Previous week Up Next week

Hello

Here is the latest Caml Weekly News, for the week of October 25 to November 01, 2011.

  1. [JOB] OCaml Developer at Jane Street
  2. Async, a monadic concurrency library
  3. Other Caml News

[JOB] OCaml Developer at Jane Street

Archive: https://sympa-roc.inria.fr/wws/arc/caml-list/2011-10/msg00119.html

Yaron Minsky announced:
Jane Street is looking to hire functional programmers for our offices
in New York, London and Hong Kong.  We're looking for both interns for
this upcoming summer as well as full-time hires.

Jane Street has the largest team of OCaml developers in any industrial
setting, and probably the world's largest OCaml codebase. We use OCaml
for running our entire business, supporting everything from
statistical research to systems administration to automated trading
systems.  If you're interested in using OCaml to solve real-world
problems, there's no better place.

Jane Street has (in my humble opinion) a great work environment.  It
has a very informal feel --- if you dress much nicer than a t-shirt in
jeans, you'll look out of place --- but it's also an intellectually
challenging place where you get to wrestle with hard problems and
learn about the subject matter of trading, a fascinating field in its
own right.  There's also a strong focus on education, with both on the
job training and a system of formal classes.  

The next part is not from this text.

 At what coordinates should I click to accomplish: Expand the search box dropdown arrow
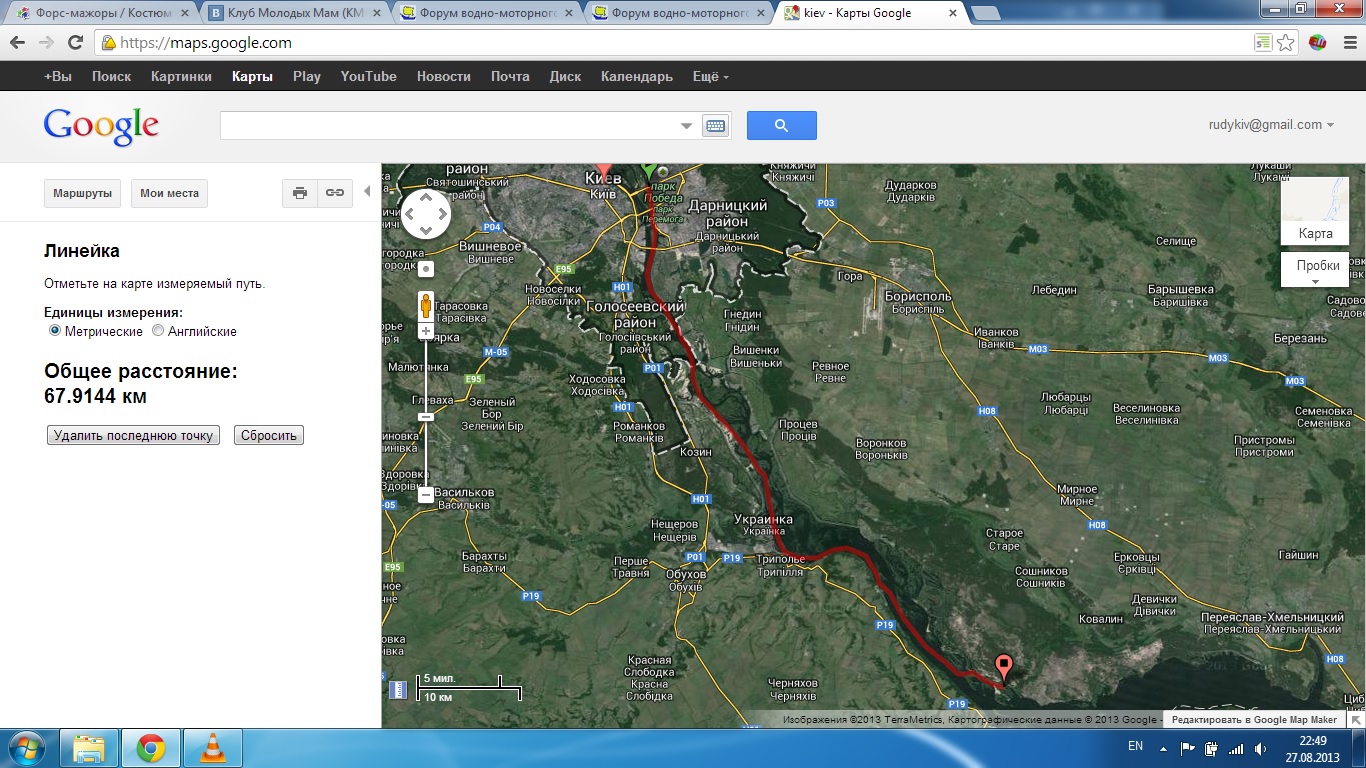pos(686,126)
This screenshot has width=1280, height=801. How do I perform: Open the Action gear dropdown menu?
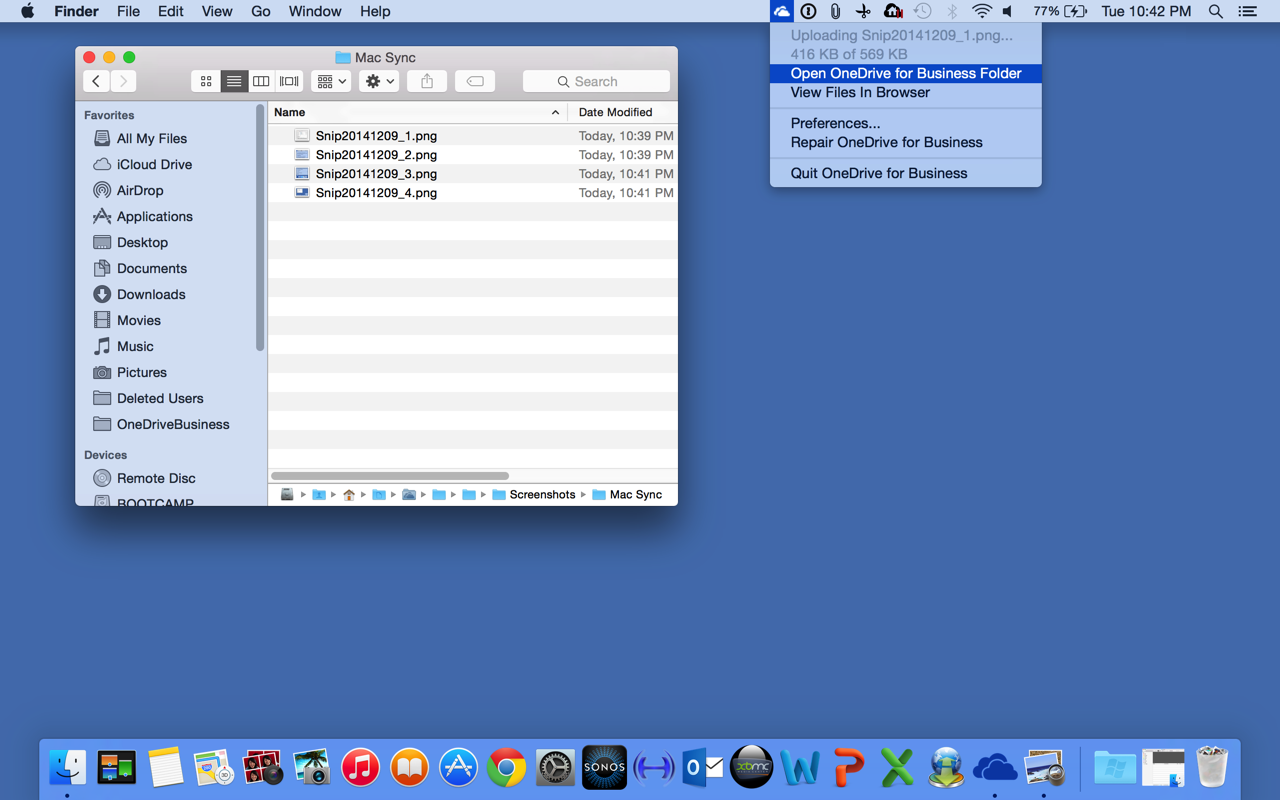click(379, 82)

We also have a strong commitment to OCaml and to open-source software.
We released our Core suite of libraries a few years back, and we
continue to extend the reach of our public releases.  And we have and
will continue to financially support projects to improve the OCaml
ecosystem.

Compensation is more than competitive, and no prior experience with
finance is required.

Here are some resources you can use to learn more about Jane Street
and what we do.

- A talk I gave at CMU about how and why we use OCaml
  http://ocaml.janestreet.com/?q=node/61
- Our technical blog: http://ocaml.janestreet.com

If you want to get a flavor of our approach to software, you might be
interested in looking at Async, a monadic concurrency library we just
released:

  http://ocaml.janestreet.com/?q=node/100

Follow this link to apply:

  http://janestreet.com/apply
      

Async, a monadic concurrency library

Archive: https://sympa-roc.inria.fr/wws/arc/caml-list/2011-10/msg00121.html?checked_cas=2

Yaron Minsky announced:
While we're in the announcing mood, I wanted to announce the first
public release of Async, Jane Street's monadic concurrency library.

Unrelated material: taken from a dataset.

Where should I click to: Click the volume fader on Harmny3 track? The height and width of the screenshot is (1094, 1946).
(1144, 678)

You can find out more about Async here:

   http://ocaml.janestreet.com/?q=node/100
      
Cedric Cellier asked and Yaron Minsky replied:
> While comparing async and lwt you forget to mention
> performances. Didn't you run any benchmark with some result to share ?
> Or are Async performances irrelevant to your use cases so you never
> benchmarked ?

Perhaps surprisingly, while we've benchmarked and tuned the
performance of Async, but we've never done the same for Lwt.

This has to do with history as much as anything else.  We wrote the
first version of Async years ago, when Lwt was much less mature.  We
looked at Lwt at the time and decided that there were several design
choices that made it unsuitable for our purposes, so we wrote Async.
We've looked back at Lwt for inspiration over the years, but we've
never again had the question in front of us as to whether to use Lwt
or Async, so doing the benchmarking has never been high on our list.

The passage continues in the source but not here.